Hey wait, what? I literally wouldn't have been able to play these games if it hadn't been for the Steam release, I fell in love and have continued to finically support every single Yakuza launch on Steam, and now apparently I'm to blame for the death of the series? (subseries, whatever) Apparently this goes to the lead actor of Judgement, one Takuya Kimura, who's said to be a big star in Japan, and his talent agency. They keep a close reign on the rights to his likeness and want to make sure that, for whatever reason, his face stays on consoles. As such, the talent agency have been actively trying to stop Sega from pursuing a Steam release for Judgement, which obviously doesn't go in line at all with their business strategy, which has seen great success for the Yakuza series since touching Steam.

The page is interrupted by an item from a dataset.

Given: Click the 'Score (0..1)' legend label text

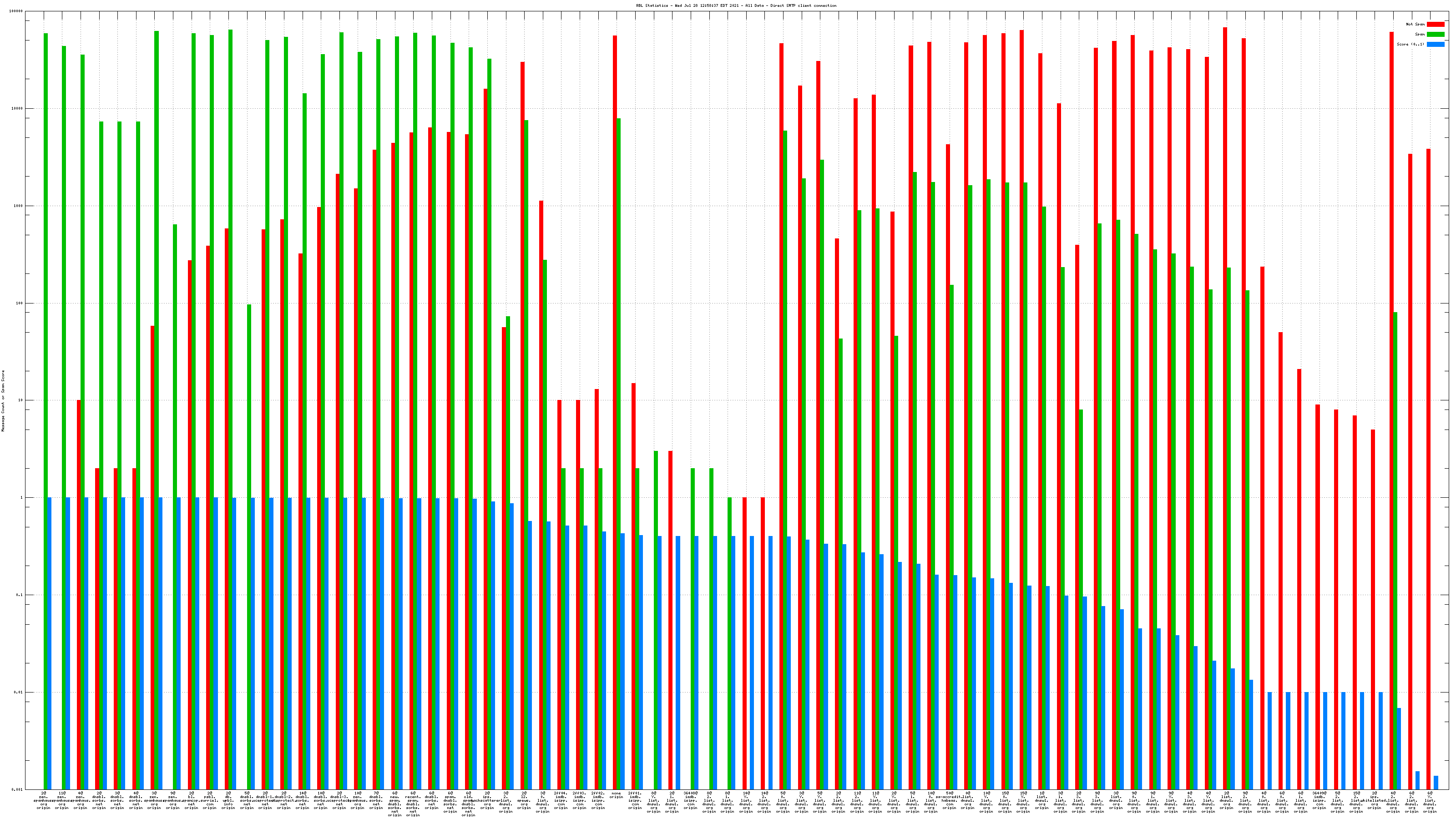Looking at the screenshot, I should [1410, 44].
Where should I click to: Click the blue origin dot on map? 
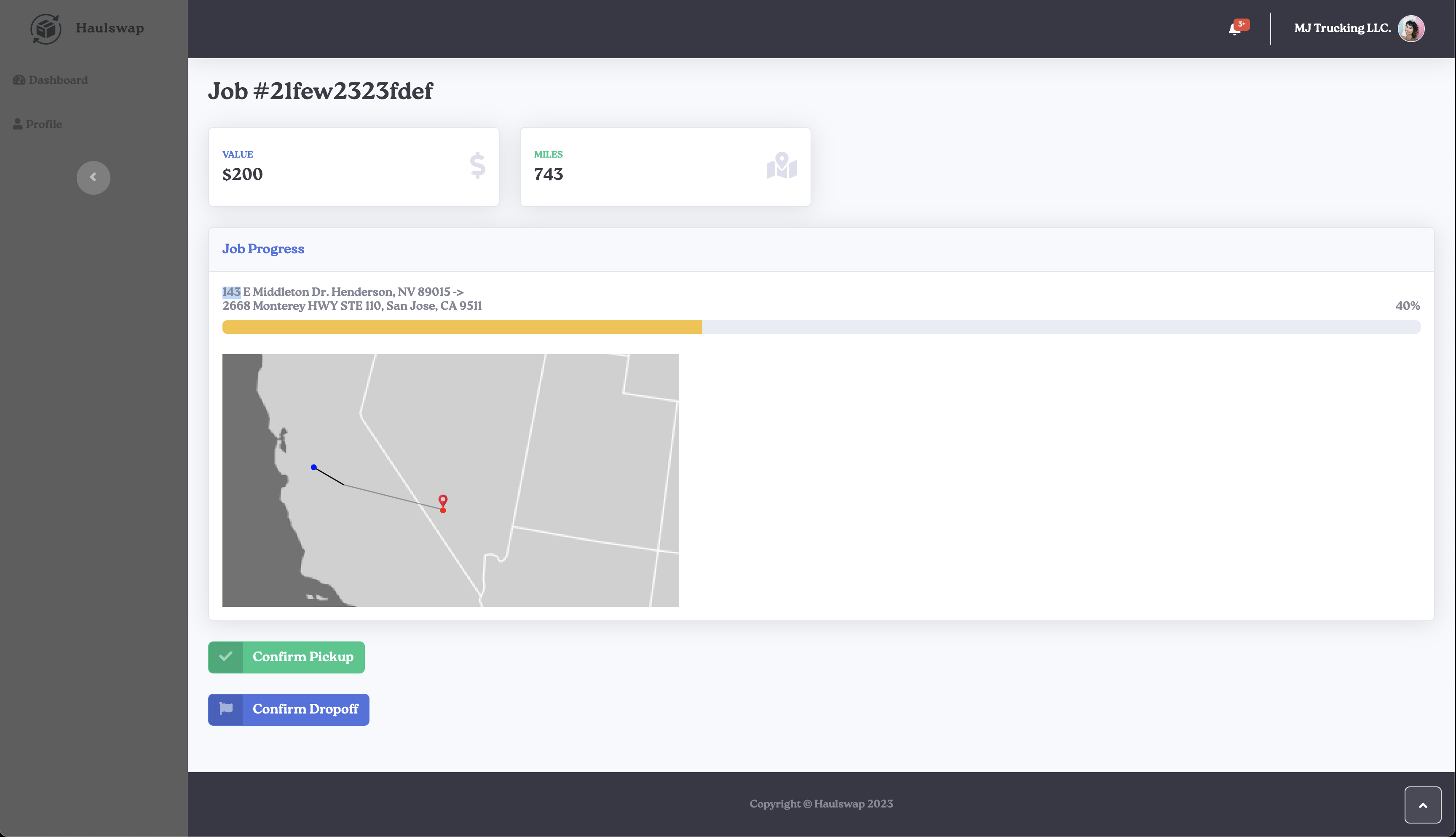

So you can see the conflict, even if you can't understand all the side involved.
And so that's where we are right this second, the future of Judgement hangs in the balance of a nonsensical power struggle between two utterly distinct industries that seem not to understand each other's business. Of course it's the consumers who end up getting the raw end of the deal, because that's just the way business works nowadays. Unless there's someone down our end getting stiffed, they aren't doing their jobs right. On Mr Kimura's end there's been some talk that he is rather disappointed that the series could be over, so perhaps star power might sway the pendulum towards the hand of the reasonable, but if these guys run their businesses anyway like how Konami run theirs, we're probably looking at business men who would sooner watch their entire family slowly drown in a vat of hot sauce before admit they were wrong about anything. Seems no matter which way of the entertainment industry you turn, it's always the one's in suits ruining the fun for everybody else, huh?